Beginning small and finishing explosively, that things-go-to-hell centerpiece sets The Girl with All the Gifts on the road.
In an armored vehicle, Melanie, Helen, Parks, Caldwell and soldier Kieran (Fisayo Akinade) are compelled to find safe passage through an anonymous urban England landscape swarming with hungries. More specifics about those creatures (and Melanie) soon emerge, and additionally complicate one’s reaction to her quest for survival: an instinct that’s as natural as the fungus that’s wrapped around her brain, and has transformed the Earth into a verdant nightmare. McCarthy generates dread in slow-mo aerial shots of trucks fleeing hordes of pursuing zombies. More chilling, however, are quieter moments, such as Melanie—who loves Helen as a mother, and is feared by Parks as an imminent threat—being sent out to scout paths ahead, during which she investigates abandoned homes (environments with which she’s never had any contact) and gives into her natural state (conveyed by foliage surrounding her face) by munching on stray cats. Far from simply a rampaging beast, Melanie, thanks in part to Nanua’s poised performance, turns out to be a complex character who’s cast as a modern-day Pandora, delivering to the world both horror and hope.

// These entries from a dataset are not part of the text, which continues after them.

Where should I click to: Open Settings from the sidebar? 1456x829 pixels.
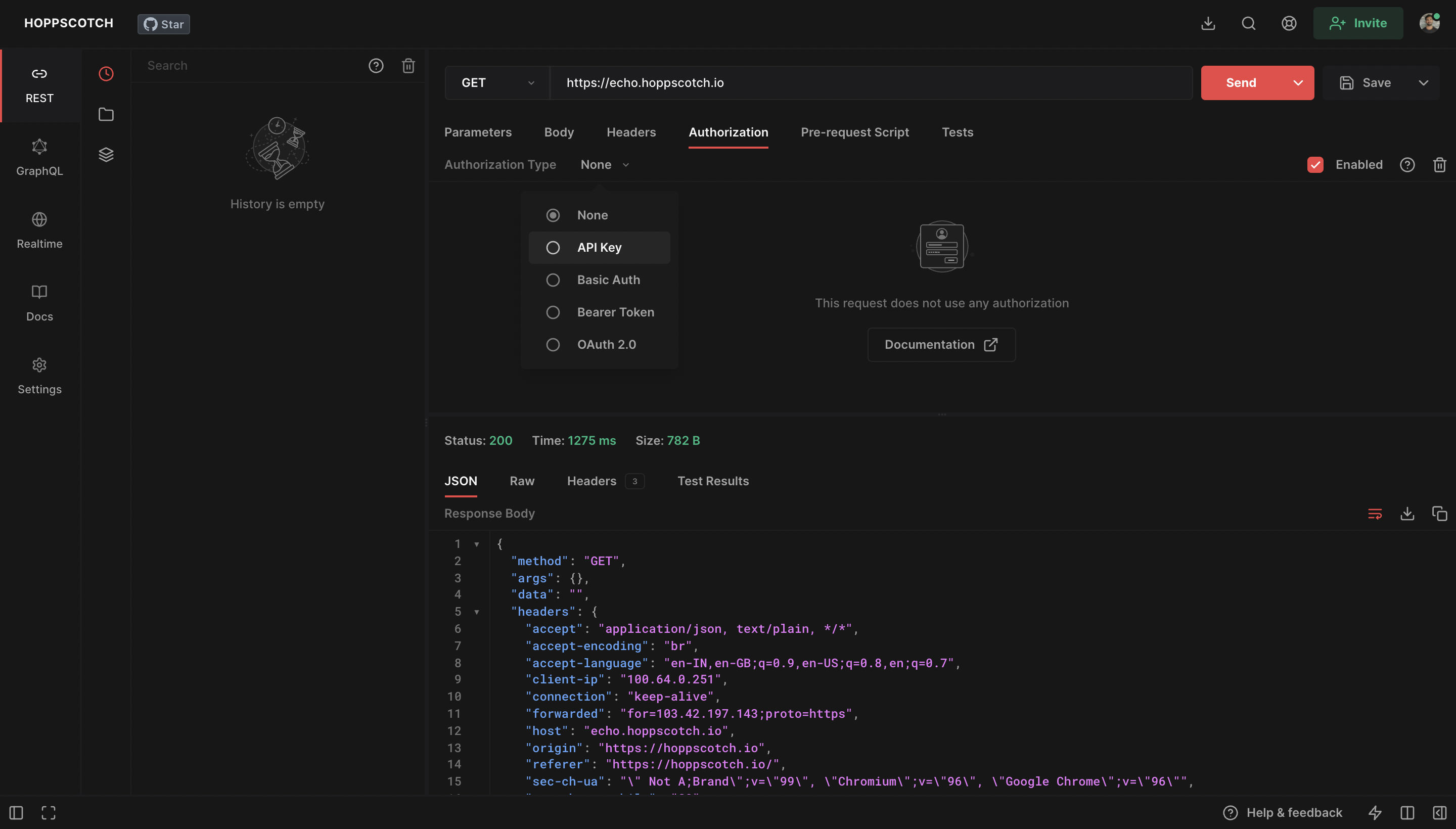click(x=39, y=376)
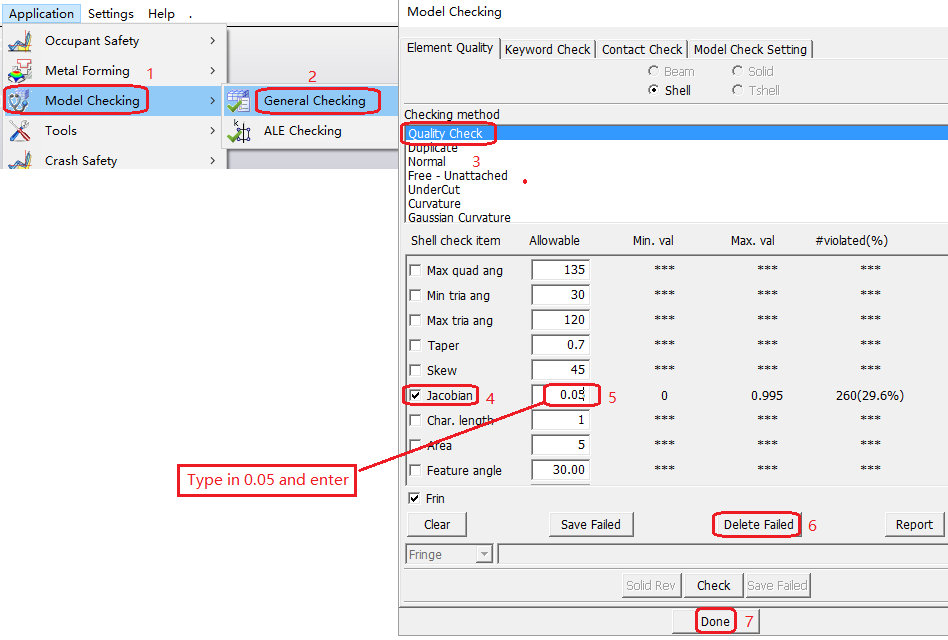The height and width of the screenshot is (640, 948).
Task: Open the Fringe dropdown
Action: coord(484,554)

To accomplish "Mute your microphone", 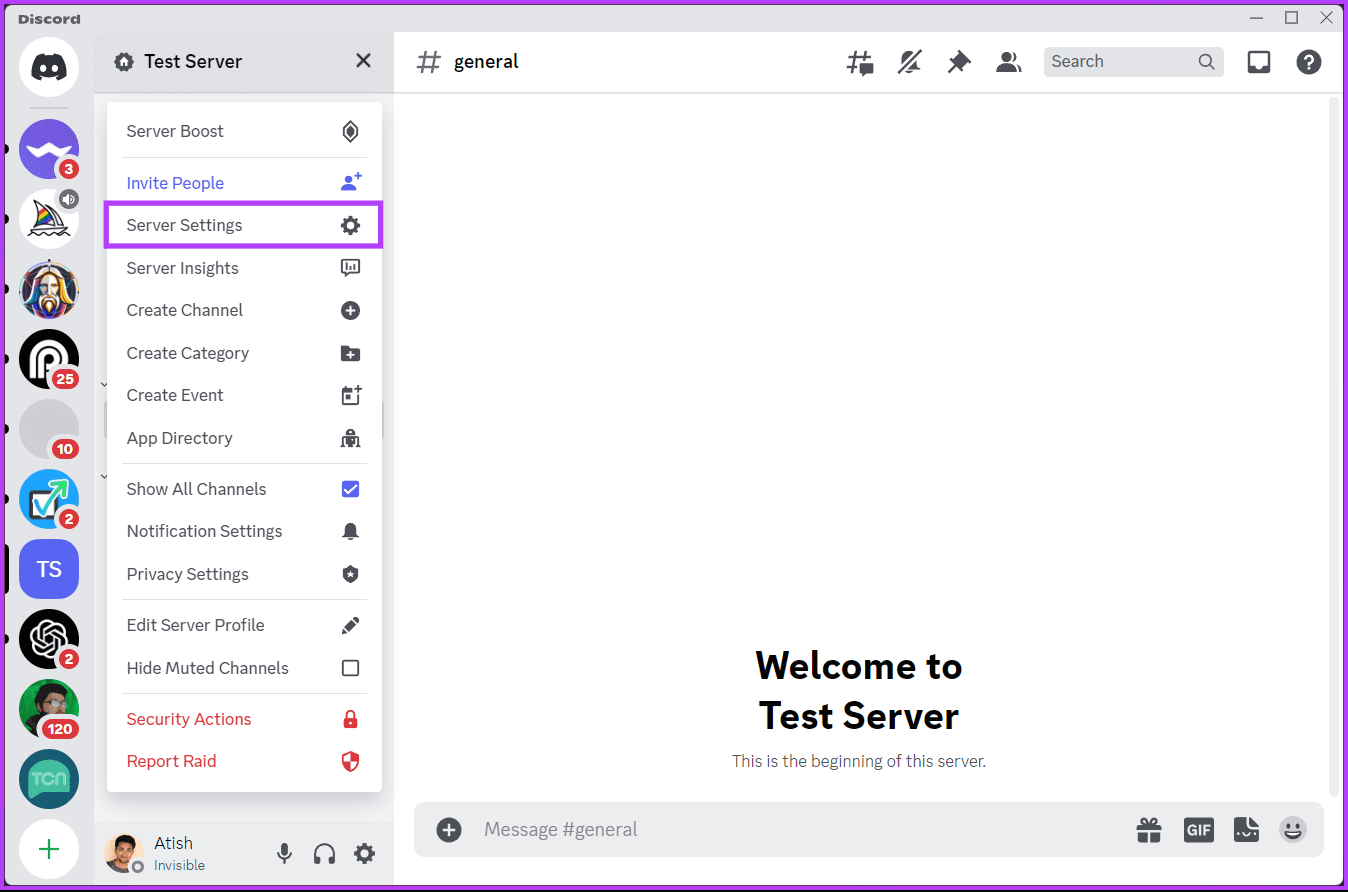I will (284, 853).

In a film full of stunning sights, a close-up of Melanie wearing a clear face mask (the better to keep her teeth at bay) ultimately becomes The Girl with All the Gifts’ defining image, encapsulating the issues of restraint and freedom at the heart of its tale. To discus the many twists and turns it eventually takes would be to deny viewers its potent surprises, especially once the characters are forced to navigate areas crowded with hungries who, with no food to hunt, stand upright and comatose along city streets and walkways. Even though a late discovery plays out less effectively than one might have hoped, it furthers McCarthy’s thematic inquiry into the nature of life, and evolution. And as with its kindred source material, The Last of Us, the film ultimately arrives at a climax in which notions of right and wrong (and “for the good of mankind”) become lost in a haze of individual cravings. In doing so, it reinvigorates the moribund zombie subgenre, and proves one of the year’s most haunting horror efforts.